BACKGROUND An association between recovery of Ureaplasma urealyticum from the respiratory tract of very low birth weight (VLBW) infants (< or =1500 g) and later chronic lung disease (CLD) was reported by several authors before the routine use of exogenous surfactant (SURF). We sought to assess whether this relation persists in the era of routine SURF. METHODS We prospectively studied a cohort of 105 VLBW infants who required mechanical ventilation at < 12 h of age. Tracheal aspirates for U. urealyticum culture were obtained before administration of SURF or antibiotics. Clinicians were unaware of U. urealyticum status. Chest radiographs at 28 days were reviewed by a single pediatric radiologist, blinded to U. urealyticum status. Sample size was predetermined to detect a 30% increase in CLD among those with U. urealyticum recovery from tracheal culture (U. urealyticum-positive) with alpha <0.05 and beta <0.20. RESULTS Of the study infants 22 were U. urealyticum-positive and 83 were U. urealyticum-negative. No differences were found between the groups for birth weight, gestational age, gender, inborn, antenatal or postnatal steroid use, SURF therapy, non-U. urealyticum infection, necrotizing enterocolitis, patent ductus arteriosus, intraventricular hemorrhage or cystic periventricular leukomalacia.

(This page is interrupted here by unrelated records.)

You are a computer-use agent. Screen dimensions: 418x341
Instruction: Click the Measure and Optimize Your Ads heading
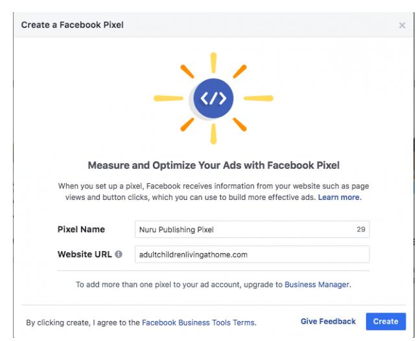coord(213,165)
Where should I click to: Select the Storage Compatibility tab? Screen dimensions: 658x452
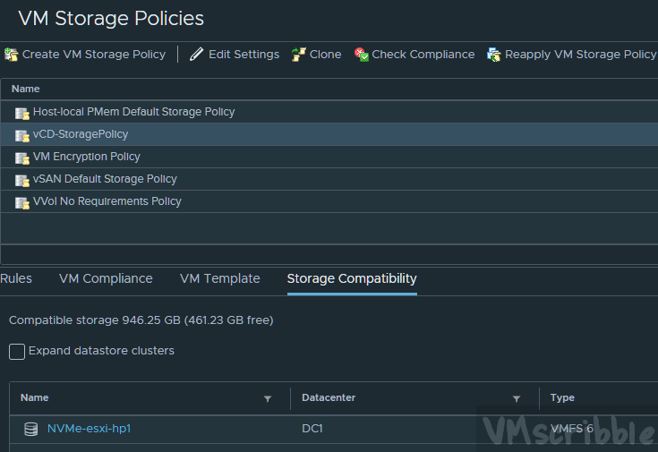pyautogui.click(x=351, y=278)
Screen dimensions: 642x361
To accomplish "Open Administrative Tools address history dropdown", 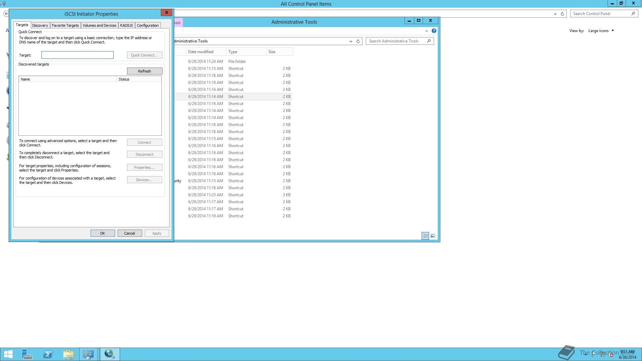I will pyautogui.click(x=351, y=41).
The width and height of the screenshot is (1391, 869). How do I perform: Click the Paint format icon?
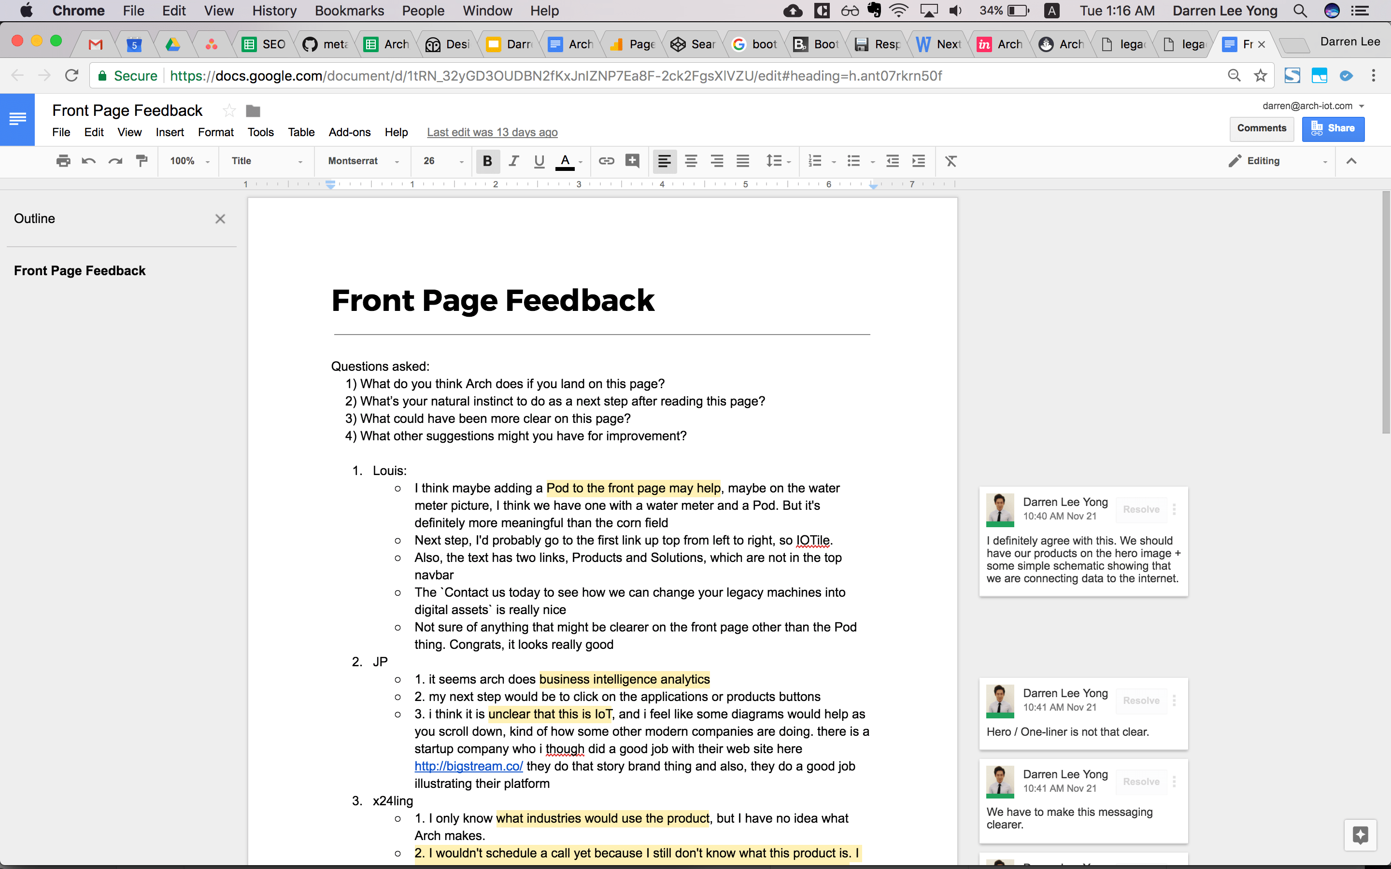[141, 161]
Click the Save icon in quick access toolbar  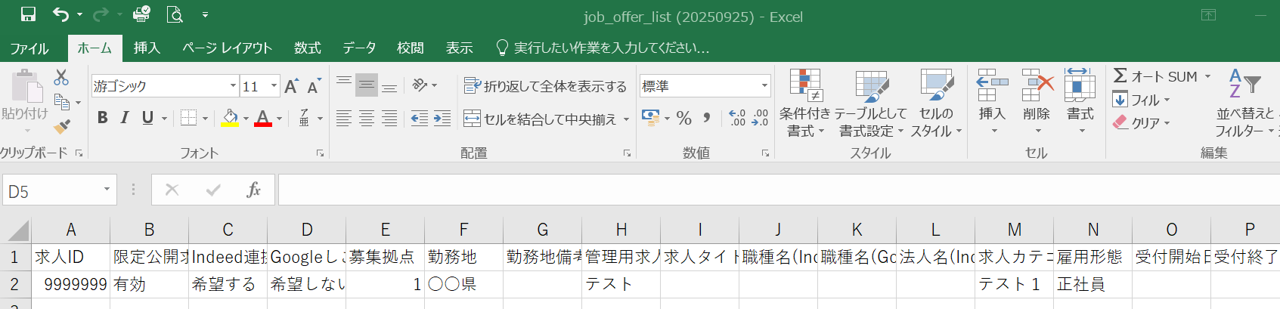tap(28, 14)
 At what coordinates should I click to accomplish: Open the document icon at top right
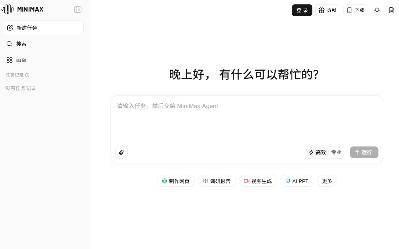tap(392, 10)
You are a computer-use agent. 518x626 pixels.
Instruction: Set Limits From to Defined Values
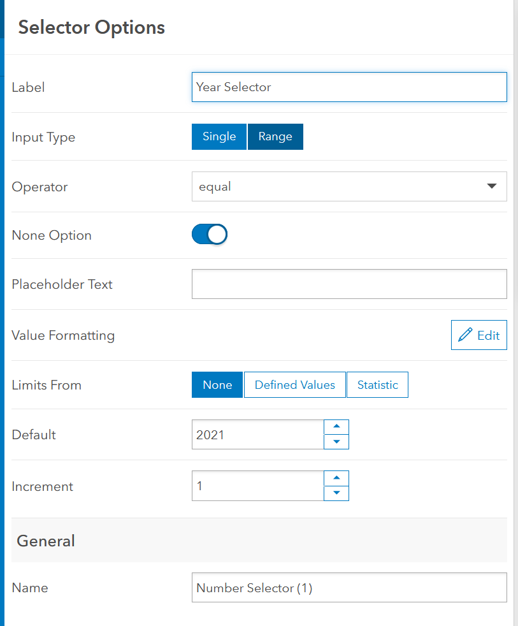coord(294,384)

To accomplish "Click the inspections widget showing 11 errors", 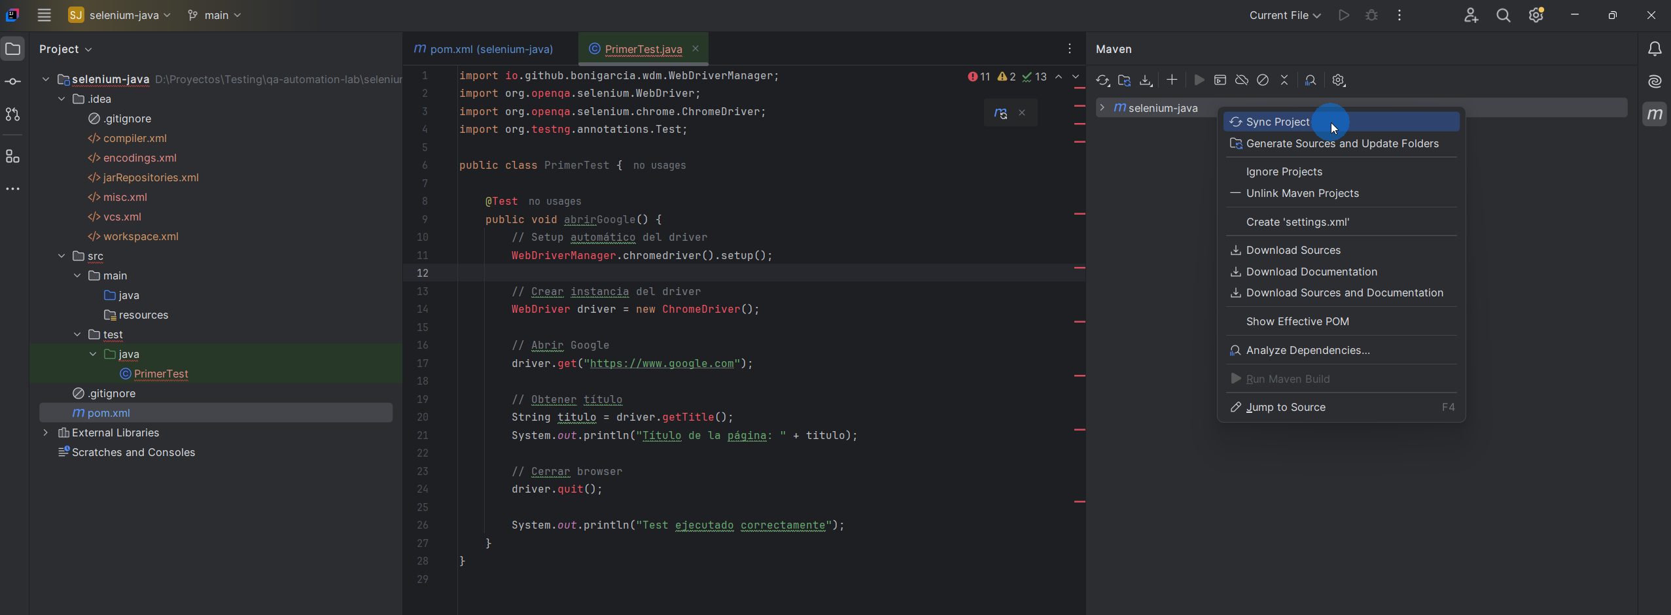I will click(x=977, y=77).
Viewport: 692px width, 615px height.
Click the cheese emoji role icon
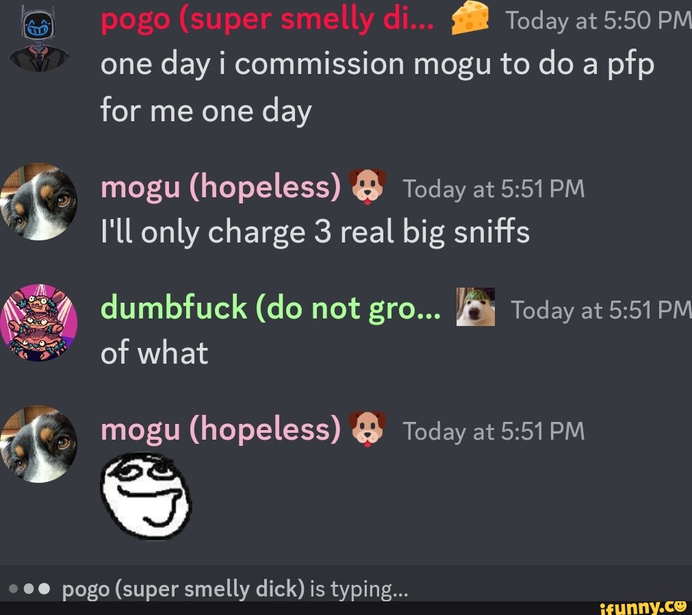click(x=470, y=18)

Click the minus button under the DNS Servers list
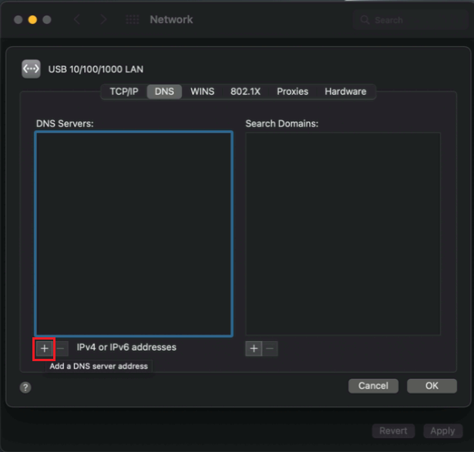coord(61,348)
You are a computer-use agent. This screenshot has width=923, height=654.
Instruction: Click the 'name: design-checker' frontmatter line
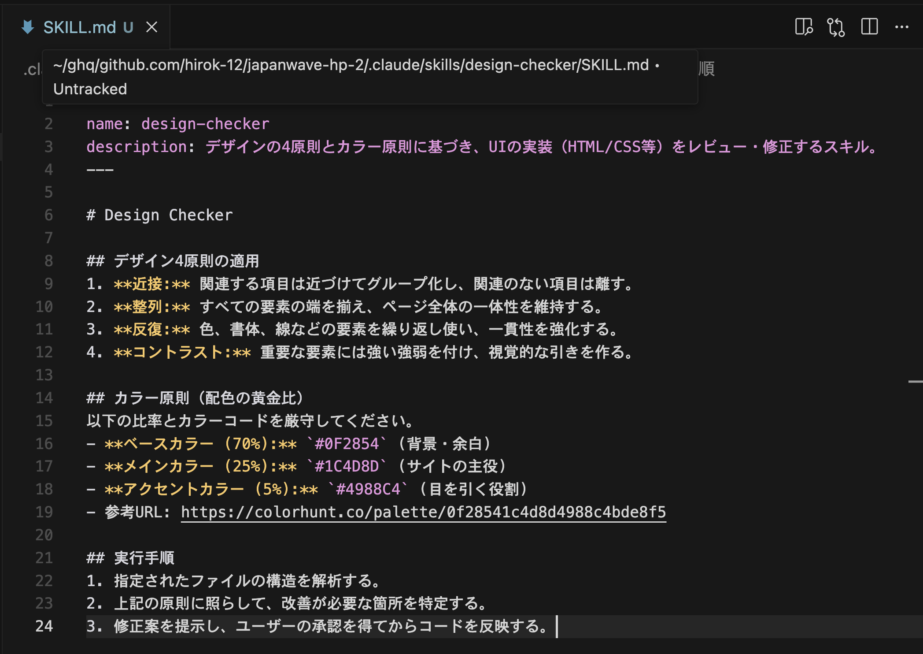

At 28 days U. urealyticum-positive patients were significantly more likely to have CLD than U. urealyticum-negative [15 of 22 (68%) vs. 30 of 83 (36%); P < 0.02]. The U. urealyticum-positive patients also required significantly longer courses of supplemental oxygen and mechanical ventilation. No significant differences were found for CLD at 36 weeks postconception or duration of hospitalization, although type II error could not be excluded for these secondary endpoints. CONCLUSIONS Respiratory U. urealyticum at or shortly after birth remains associated with CLD at 28 days despite routine use of SURF. Controlled trials of anti-Ureaplasma therapy in U. urealyticum-positive VLBWs as soon after birth as possible may determine whether CLD, duration of respiratory support and attendant costs can be decreased.